Don’t fall for these three myths. Trickle-down economics is a cruel joke. The so-called “free market” has been distorted by huge campaign contributions from the ultra-rich. Don’t lionize the ultra-rich as superior “self-made” human beings who deserve their billions. They were lucky and had connections.

In reality, there’s no justification for today’s extraordinary concentration of wealth at the very top. It’s distorting our politics, rigging our markets, and granting unprecedented power to a handful of people.

The last time America faced anything comparable was at the start of the 20th century. In 1910, former President Theodore Roosevelt warned that “a small class of enormously wealthy and economically powerful men, whose chief object is to hold and increase their power” could destroy American democracy.

Roosevelt’s answer was to tax wealth. The estate tax was enacted in 1916, and the capital gains tax in 1922. Since that time, both have eroded. As the rich have accumulated greater wealth, they have also amassed more political power — and have used that political power to reduce their taxes.

Years later, Franklin D. Roosevelt saw the 1929 crash not only as a financial crisis but as an occasion to renegotiate the relationship between capitalism and democracy. Accepting renomination in 1936, he spoke of the need to redeem American democracy from the despotism of concentrated economic power.

“Through new uses of corporations, banks and securities,” he said, an “industrial dictatorship” now “reached out for control over Government itself. … [T]he political equality we once had won was meaningless in the face of economic inequality. A small group had concentrated into their own hands an almost complete control over other people's property, other people's money, other people's labor—other people's lives… Against economic tyranny such as this, the American citizen could appeal only to the organized power of Government. The collapse of 1929 showed up the despotism for what it was. The election of 1932 was the people's mandate to end it.”

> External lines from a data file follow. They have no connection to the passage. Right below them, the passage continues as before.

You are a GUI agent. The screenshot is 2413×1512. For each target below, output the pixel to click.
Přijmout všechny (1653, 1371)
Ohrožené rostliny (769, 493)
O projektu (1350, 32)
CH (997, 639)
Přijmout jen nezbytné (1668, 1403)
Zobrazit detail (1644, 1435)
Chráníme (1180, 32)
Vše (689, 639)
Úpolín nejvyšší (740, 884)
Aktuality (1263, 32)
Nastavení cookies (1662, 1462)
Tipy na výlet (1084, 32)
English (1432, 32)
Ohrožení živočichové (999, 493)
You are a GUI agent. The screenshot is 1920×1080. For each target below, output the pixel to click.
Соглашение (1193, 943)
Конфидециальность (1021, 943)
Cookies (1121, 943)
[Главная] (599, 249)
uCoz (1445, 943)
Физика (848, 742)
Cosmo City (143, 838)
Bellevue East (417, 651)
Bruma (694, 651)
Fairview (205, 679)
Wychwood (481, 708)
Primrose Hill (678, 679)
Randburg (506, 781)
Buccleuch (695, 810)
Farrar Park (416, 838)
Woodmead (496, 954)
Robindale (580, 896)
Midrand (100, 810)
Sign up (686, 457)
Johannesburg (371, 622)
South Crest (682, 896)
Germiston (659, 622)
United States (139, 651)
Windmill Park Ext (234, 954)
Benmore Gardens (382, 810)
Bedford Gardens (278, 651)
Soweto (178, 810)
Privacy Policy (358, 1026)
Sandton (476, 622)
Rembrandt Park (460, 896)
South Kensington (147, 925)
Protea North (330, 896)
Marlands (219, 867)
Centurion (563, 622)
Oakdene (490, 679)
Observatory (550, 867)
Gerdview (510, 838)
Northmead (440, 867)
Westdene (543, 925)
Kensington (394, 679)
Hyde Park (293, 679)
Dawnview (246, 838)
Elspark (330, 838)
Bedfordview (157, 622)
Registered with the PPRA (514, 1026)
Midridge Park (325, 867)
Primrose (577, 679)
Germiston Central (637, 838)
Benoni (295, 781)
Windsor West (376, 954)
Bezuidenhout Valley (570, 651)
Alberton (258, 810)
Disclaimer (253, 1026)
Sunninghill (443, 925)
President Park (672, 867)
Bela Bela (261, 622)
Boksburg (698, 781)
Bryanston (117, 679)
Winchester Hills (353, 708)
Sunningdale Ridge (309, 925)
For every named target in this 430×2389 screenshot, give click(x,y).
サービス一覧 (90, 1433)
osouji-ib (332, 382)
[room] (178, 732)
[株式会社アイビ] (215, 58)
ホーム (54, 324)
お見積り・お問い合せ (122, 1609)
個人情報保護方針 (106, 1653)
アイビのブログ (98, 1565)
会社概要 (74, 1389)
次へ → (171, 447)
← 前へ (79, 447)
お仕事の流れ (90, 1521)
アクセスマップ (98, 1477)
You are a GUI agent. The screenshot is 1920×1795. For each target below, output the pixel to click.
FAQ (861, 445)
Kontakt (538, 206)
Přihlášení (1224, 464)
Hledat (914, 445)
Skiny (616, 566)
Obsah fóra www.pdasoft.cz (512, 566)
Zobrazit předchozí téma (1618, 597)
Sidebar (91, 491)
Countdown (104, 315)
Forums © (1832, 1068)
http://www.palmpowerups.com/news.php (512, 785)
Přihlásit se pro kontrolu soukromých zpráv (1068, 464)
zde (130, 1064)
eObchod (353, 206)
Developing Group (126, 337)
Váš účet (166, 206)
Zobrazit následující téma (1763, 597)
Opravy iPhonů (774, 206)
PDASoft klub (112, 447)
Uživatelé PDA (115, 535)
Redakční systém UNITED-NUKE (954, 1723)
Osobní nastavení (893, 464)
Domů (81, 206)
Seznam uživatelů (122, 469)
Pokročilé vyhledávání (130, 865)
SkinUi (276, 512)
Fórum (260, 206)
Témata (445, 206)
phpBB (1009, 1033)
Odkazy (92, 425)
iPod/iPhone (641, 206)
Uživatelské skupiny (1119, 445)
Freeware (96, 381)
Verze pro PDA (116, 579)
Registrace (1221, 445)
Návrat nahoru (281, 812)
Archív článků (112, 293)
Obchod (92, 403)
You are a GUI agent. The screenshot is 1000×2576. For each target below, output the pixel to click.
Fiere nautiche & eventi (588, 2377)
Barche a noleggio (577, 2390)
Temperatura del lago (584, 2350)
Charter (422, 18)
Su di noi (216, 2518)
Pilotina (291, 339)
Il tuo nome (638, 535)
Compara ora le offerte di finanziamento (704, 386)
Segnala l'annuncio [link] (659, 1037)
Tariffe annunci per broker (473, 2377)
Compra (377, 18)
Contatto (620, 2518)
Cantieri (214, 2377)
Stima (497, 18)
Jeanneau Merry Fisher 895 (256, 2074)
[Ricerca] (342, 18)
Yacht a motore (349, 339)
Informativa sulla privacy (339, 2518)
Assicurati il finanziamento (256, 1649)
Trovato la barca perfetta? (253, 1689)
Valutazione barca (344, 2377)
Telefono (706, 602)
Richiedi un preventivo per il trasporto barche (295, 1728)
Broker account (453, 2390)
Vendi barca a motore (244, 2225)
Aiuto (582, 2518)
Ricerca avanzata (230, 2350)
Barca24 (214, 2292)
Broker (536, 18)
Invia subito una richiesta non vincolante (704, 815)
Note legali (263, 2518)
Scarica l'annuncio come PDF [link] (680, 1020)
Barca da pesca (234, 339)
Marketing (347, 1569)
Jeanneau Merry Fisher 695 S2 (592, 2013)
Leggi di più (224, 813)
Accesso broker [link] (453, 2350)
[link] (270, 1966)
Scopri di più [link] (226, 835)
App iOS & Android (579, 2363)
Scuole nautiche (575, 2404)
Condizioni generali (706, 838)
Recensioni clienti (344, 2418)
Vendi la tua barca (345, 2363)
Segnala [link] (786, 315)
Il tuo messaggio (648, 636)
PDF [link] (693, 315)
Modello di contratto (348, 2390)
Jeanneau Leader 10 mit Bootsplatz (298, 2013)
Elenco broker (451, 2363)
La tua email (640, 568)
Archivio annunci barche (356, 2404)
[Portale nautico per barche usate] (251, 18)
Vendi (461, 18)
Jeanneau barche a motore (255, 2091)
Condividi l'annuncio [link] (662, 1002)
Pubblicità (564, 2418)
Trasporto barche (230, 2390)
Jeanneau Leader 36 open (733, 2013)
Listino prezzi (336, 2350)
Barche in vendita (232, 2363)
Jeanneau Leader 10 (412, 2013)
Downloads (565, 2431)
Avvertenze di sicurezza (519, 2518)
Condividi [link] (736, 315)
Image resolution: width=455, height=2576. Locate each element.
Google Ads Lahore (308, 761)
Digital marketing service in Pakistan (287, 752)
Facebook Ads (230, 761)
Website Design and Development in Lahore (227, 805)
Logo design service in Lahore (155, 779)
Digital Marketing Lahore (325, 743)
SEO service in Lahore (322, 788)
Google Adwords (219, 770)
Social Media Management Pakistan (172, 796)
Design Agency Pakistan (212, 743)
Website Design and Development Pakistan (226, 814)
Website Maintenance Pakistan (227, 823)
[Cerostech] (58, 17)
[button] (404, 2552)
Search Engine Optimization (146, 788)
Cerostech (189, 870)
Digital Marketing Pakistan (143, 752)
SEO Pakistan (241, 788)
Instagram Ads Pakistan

FDR gave workers the power to organize into labor unions, the 40-hour workweek (with time-and-a-half for overtime), Social Security, unemployment insurance, and workers’ compensation for injuries. He raised taxes on the top.

But since then, these reforms have also eroded.

The two Roosevelts understood something about the American economy and the ultra-rich that has now reemerged, even more extreme and more dangerous. We must understand it, too — and act.